Task material:
▼

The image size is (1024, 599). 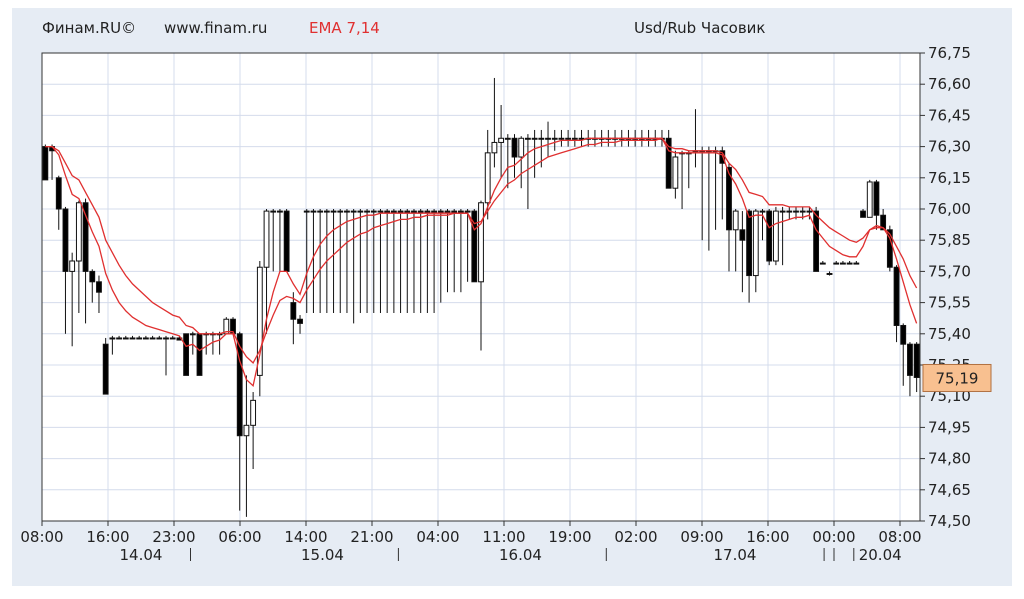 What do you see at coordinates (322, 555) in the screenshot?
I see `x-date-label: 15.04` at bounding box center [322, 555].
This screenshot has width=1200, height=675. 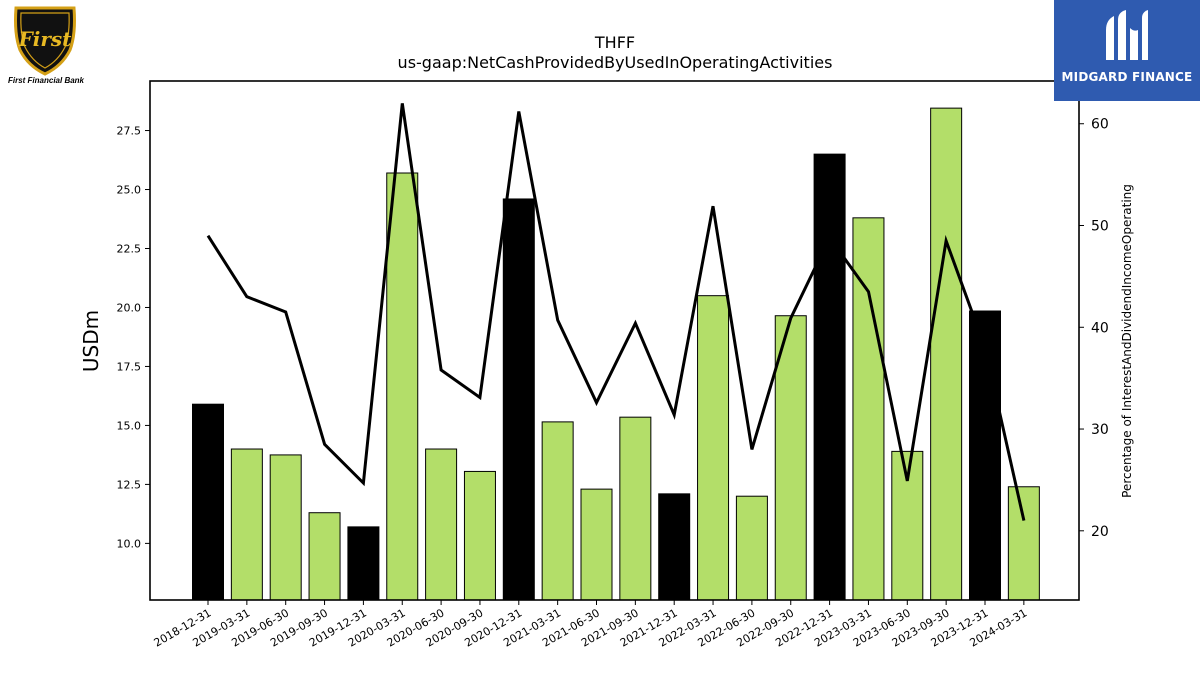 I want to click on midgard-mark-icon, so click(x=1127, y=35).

▲
▼

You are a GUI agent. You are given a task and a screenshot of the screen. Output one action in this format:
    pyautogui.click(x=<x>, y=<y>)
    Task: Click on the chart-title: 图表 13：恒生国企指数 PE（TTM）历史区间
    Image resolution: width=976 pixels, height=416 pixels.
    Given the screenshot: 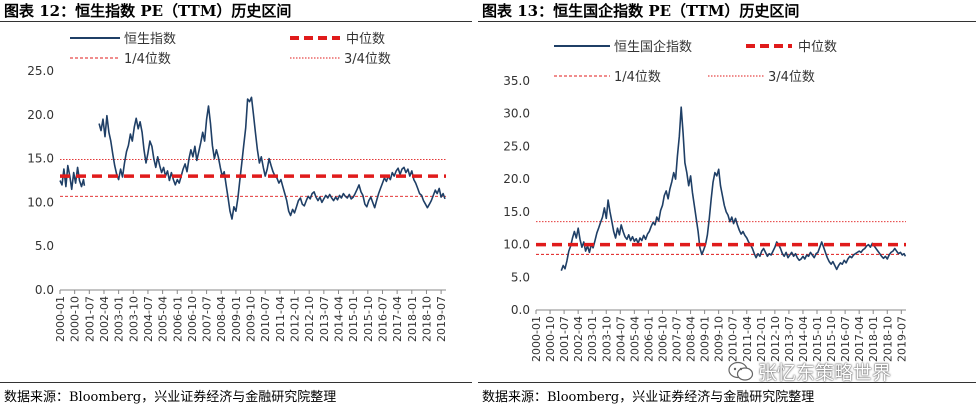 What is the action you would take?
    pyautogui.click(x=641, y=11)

▲

What is needed:
Output as a JSON list of strings everything in the data from the line containing "You are a GUI" down to the line containing "Image resolution: width=976", one string per line with blank lines omitted.

Result for this task:
[
  "You are a GUI agent. You are given a task and a screenshot of the screen. Output one action in this format:",
  "    pyautogui.click(x=<x>, y=<y>)",
  "    Task: Click on the chart-title: 图表 13：恒生国企指数 PE（TTM）历史区间",
  "    Image resolution: width=976 pixels, height=416 pixels."
]